Acara tersebut diramalkan akan berlangsung seru.
Tidak seperti sebelumnya, dalam
acara gosip kali ini, mereka membicarakan masalah yang lain daripada masalah
lain. Masalah apa? Masalah bocornya soal Ebtanas SMP yang dimuatberitakan Koran
Kompas tanggal 23 Mei 1991. Mereka gosipin
masalah tersebut karena menurut mereka pantas untuk digosipin. Kan gak ada
larangan untuk itu?
“Wah enaknya anak-anak SMP!”Anes
buka acara. Ini anak emang sukanya
jadi pembuka. Pokoknya dalam acara buka-bukaan, Anes yang paling duluan untuk ngebukanya. Menurut Anes, lebih baik ngebuka daripada dibuka. Dan Anes
berpendapat, akan lebih baik jika jadi pembuka daripada masuk setelah dibuka
orang lain. Dalam hal ini, tentu bukan untuk menjadi pencuri. Melainkan masuk
kelas paling dulu dan ngebukain pintu
untuk yang lainnya. Hebat, kan?
“Bayangin aja, akan jadi mudahnya mereka menjawab soal demi soal.
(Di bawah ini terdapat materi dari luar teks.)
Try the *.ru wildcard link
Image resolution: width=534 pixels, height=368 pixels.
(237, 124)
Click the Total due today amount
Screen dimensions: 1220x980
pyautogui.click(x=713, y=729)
Andai kita yang mengalaminya!”lanjut Anes.
“Kita kan masih kelas dua!”seru
Hadi.
“Maksudku nanti, setelah kita
naik di kelas tiga!”ralat Anes sambil gak
lupa nyengir. Tentu dengan nyengirnya
yang khas. Masih ingat? Yap, nyengir Kuda Nil.
“Menurutku, itu jalan merugikan.
Itu akan merusak masa depan mereka. Bagaimana jadinya bangsa kita di tahun 2000
bilamana generasi yang akan melanjutkannya demikian? Apa kita akan hidup di
Zaman Purba? Gak amis. Gak logis. Gak Manis. Gak necis n gak
‘is-is’an lainnya. Mungkin bagi Anes oke-oke aja karena Anes manusia Purba yang
tahan karat. Hehe...!”ini pendapat Iyem.
O ya, terlupakan. Anes itu punya
terusan pada namanya, yaitu Purba. Mungkin karena itu Iyem berani berpendapat
demikian. Akan tetapi bila diteliti lebih lanjut, gak salah pula Iyem berpendapat demikian karena ada benarnya. Ini
bila dilihat dari kiri, itu anak mirip Superboy. Kanan, mirip Superman. Pas
belakang, uh mirip Supermie. Dan
lebih celaka lagi karena ternyata, depannya itu, anatominya gak jauh beda dengan Pithecanthropus Erectus.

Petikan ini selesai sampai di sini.